Os vizinhos, para tentar se livrar dos moluscos que caminham pela calçada e invadem as casas, espalharam sal sobre eles. O resultado foi o mal cheiro e alguns caramujos mortos. “Só que isso não resolve o problema porque eles se reproduzem muito mais rápido do que morrem”, explica o agente de saúde, Domingues de Ávila. Outros moradores colocam os caramujos junto com o lixo para serem levados até o lixão. “Lá eles se reproduzem e depois, podem causar um problema muito maior, voltando para a cidade”, afirma o agente de saúde.

O agente explica que o correto é recolher os caramujos com o uso de luvas e colocá-los em sacolas plásticas.

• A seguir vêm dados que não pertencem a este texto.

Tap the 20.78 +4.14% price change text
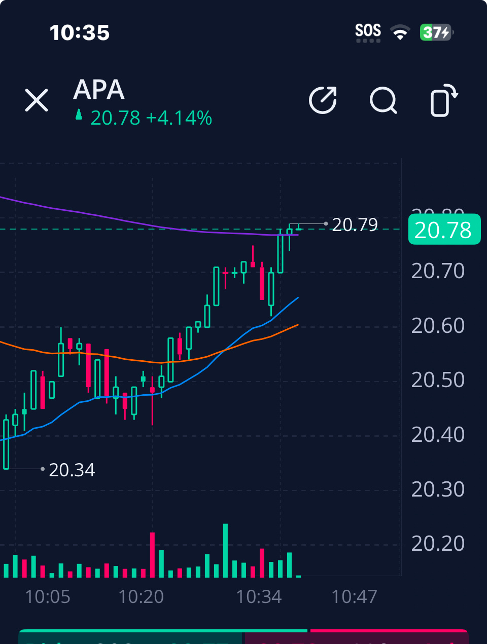Image resolution: width=487 pixels, height=644 pixels. [151, 118]
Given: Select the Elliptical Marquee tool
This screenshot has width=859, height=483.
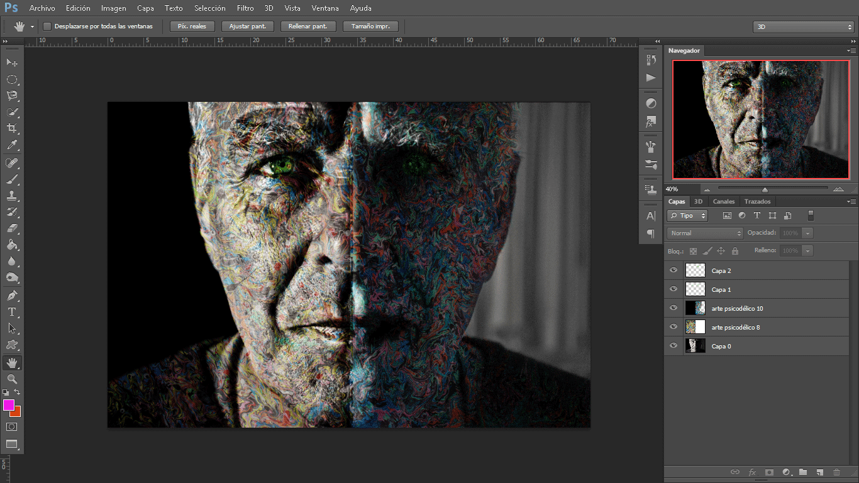Looking at the screenshot, I should [x=11, y=79].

O material pode ser entregue nos postos de saúde ou na divisão de endemias.

LIMPEZA - O coordenador da divisão de endemias, Márcio Pedroso, explica que os terrenos baldios têm sido o principal obstáculo no combate ao caramujo. “As pessoas precisam ter a consciência e limpar seu quintais”, afirma ao explicar que o órgão pretende firmar um convênio para que a prefeitura limpe os terrenos vazios e depois cobre no IPTU.

O “catinna fólica” é hermafrodita, não precisa de macho e fêmea para se reproduzir e pode botar até 400 avos. Por se arrastar pelo chão transmite vermes ao ser humano. Mas a contaminação só acontece por ingestão.